Problem:
The entries that follow include a run beginning at the line with "Image resolution: width=1490" and ending at the line with "Click 加自选 button"; restate that run word for word and leave the rest out.

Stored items
★ ★ ★ ★
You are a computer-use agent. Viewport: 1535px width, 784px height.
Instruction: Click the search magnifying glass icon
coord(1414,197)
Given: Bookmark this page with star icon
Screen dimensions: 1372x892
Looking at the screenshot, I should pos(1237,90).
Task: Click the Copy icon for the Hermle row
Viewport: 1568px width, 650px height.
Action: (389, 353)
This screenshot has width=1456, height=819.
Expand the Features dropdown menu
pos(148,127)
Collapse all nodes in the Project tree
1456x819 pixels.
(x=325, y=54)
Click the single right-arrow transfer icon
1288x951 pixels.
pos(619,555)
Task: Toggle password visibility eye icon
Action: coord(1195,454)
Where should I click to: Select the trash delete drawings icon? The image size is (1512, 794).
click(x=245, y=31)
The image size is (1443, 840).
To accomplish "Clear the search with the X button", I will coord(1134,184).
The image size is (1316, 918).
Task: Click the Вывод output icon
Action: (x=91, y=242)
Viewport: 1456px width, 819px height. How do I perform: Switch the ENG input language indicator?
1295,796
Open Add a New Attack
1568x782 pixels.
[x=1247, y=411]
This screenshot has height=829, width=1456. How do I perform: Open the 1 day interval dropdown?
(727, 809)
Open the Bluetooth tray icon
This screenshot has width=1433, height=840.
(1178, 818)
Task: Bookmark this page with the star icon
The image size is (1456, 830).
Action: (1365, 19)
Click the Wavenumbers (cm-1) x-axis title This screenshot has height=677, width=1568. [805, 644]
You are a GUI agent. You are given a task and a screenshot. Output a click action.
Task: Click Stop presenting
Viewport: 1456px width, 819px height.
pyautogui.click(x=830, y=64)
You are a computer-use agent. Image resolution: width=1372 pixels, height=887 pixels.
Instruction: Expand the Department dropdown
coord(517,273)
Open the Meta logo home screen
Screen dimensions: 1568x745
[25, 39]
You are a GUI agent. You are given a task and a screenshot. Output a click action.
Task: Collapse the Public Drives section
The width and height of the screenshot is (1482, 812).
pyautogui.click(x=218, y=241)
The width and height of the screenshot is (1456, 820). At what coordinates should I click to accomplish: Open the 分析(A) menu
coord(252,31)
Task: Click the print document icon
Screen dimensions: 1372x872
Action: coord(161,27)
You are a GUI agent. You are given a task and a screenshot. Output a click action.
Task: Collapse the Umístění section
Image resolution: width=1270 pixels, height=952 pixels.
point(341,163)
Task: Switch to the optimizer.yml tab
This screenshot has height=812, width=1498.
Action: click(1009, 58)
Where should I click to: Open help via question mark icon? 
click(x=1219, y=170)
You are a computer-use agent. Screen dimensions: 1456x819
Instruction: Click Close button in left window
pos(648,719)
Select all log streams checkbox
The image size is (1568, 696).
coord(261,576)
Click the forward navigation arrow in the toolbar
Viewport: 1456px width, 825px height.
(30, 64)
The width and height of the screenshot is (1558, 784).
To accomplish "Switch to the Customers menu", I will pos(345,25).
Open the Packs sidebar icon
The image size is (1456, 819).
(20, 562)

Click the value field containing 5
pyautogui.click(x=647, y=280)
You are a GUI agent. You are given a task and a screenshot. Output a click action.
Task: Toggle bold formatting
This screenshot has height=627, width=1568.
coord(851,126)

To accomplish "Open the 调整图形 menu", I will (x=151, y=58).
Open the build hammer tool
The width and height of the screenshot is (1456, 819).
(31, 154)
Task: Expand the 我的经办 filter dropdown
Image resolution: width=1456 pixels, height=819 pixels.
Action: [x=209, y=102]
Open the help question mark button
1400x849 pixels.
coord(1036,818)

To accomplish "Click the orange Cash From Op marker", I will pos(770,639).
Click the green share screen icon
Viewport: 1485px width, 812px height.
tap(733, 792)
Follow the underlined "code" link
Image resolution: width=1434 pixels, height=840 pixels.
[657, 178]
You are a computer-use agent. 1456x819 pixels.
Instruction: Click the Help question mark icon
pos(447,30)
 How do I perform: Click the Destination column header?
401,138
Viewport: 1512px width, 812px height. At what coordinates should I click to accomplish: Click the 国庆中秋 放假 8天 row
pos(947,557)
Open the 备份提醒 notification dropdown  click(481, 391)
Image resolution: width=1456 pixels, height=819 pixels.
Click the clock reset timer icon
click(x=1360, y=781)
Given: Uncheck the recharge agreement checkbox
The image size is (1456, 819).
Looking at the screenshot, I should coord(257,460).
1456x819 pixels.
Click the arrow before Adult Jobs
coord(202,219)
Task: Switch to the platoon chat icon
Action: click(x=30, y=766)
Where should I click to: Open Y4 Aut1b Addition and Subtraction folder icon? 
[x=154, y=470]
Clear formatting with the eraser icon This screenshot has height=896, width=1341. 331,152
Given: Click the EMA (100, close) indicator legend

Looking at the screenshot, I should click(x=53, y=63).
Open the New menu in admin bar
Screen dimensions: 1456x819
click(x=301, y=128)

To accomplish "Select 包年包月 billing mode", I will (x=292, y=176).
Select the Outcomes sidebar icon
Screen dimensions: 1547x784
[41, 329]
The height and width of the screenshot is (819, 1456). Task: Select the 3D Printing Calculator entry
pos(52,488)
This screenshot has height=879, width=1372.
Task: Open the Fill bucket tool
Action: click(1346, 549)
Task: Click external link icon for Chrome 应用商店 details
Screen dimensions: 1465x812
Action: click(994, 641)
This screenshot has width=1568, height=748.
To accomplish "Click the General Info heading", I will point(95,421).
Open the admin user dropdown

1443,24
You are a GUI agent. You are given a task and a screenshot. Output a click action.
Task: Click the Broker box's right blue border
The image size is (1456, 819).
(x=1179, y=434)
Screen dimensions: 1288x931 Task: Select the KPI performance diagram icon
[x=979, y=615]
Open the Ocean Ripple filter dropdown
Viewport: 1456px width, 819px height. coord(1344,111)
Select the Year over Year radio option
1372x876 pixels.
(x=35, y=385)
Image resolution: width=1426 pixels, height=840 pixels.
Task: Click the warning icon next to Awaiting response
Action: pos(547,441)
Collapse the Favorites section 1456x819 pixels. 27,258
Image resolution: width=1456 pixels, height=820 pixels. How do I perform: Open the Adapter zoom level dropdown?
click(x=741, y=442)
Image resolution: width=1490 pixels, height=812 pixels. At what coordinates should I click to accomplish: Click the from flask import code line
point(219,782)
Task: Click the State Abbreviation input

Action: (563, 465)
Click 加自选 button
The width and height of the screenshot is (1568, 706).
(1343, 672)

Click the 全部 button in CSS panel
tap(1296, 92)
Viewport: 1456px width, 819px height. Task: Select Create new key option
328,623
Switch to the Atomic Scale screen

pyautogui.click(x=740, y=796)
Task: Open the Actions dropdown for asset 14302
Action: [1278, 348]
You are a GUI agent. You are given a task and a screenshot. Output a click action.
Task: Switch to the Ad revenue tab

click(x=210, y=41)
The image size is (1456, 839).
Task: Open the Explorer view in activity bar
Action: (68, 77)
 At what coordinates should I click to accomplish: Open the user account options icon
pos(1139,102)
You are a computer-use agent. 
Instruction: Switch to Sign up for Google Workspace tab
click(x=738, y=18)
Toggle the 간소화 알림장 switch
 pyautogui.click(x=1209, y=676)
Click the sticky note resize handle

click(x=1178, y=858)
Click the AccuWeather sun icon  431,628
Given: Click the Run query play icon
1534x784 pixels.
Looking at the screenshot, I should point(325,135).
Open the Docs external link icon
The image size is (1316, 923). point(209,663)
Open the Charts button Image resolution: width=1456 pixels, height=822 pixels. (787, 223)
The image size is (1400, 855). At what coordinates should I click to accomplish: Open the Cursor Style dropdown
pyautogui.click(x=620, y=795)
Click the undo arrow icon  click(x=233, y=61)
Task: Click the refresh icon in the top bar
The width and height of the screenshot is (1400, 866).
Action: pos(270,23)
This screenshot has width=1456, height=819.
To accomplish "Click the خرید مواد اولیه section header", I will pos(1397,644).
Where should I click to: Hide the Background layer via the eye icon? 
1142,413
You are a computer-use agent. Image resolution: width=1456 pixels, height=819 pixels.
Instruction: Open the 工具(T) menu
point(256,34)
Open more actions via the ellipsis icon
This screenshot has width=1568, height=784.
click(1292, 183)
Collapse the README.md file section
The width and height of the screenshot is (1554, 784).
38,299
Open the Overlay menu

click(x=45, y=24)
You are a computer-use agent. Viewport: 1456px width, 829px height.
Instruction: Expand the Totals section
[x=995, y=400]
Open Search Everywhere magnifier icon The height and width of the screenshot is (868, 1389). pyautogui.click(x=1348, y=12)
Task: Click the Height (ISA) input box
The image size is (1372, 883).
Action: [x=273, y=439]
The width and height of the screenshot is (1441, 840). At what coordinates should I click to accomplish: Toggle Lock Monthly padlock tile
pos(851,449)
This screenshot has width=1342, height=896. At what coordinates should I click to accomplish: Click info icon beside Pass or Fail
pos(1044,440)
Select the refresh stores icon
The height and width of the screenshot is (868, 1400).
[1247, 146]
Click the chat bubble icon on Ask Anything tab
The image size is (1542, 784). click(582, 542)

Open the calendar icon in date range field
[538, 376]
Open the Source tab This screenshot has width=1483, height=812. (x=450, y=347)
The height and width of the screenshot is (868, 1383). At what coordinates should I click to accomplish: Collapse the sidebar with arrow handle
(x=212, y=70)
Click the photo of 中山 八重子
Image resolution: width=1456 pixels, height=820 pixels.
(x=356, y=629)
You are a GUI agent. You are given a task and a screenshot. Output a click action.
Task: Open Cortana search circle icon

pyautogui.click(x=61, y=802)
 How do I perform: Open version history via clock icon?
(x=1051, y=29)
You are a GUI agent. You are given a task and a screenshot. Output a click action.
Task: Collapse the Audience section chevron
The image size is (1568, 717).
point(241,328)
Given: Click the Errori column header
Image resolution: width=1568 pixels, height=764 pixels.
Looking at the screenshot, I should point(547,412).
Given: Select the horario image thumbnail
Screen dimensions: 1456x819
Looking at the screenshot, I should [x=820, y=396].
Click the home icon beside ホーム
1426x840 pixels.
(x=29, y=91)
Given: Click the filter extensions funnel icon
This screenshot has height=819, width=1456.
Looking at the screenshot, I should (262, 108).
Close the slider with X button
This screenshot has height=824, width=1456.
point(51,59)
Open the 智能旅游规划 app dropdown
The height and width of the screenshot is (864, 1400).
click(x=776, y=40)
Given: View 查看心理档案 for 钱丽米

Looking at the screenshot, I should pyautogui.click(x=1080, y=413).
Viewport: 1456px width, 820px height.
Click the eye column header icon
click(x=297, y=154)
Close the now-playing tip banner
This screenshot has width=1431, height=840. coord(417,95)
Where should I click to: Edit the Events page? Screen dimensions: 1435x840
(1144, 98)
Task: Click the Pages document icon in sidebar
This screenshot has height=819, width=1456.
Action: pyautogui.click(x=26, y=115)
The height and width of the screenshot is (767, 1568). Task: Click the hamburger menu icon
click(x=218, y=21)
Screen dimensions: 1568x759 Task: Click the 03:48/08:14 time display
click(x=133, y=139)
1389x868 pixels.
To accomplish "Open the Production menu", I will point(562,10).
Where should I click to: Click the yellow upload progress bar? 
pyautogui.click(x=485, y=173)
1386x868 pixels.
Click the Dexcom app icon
★ ★ ★ ★
Your solution:
Image resolution: width=1490 pixels, height=812 pixels. At what coordinates should I click to accomplish: Click the from flask import code line
point(219,782)
Task: Click the State Abbreviation input

Action: (563, 465)
Click 加自选 button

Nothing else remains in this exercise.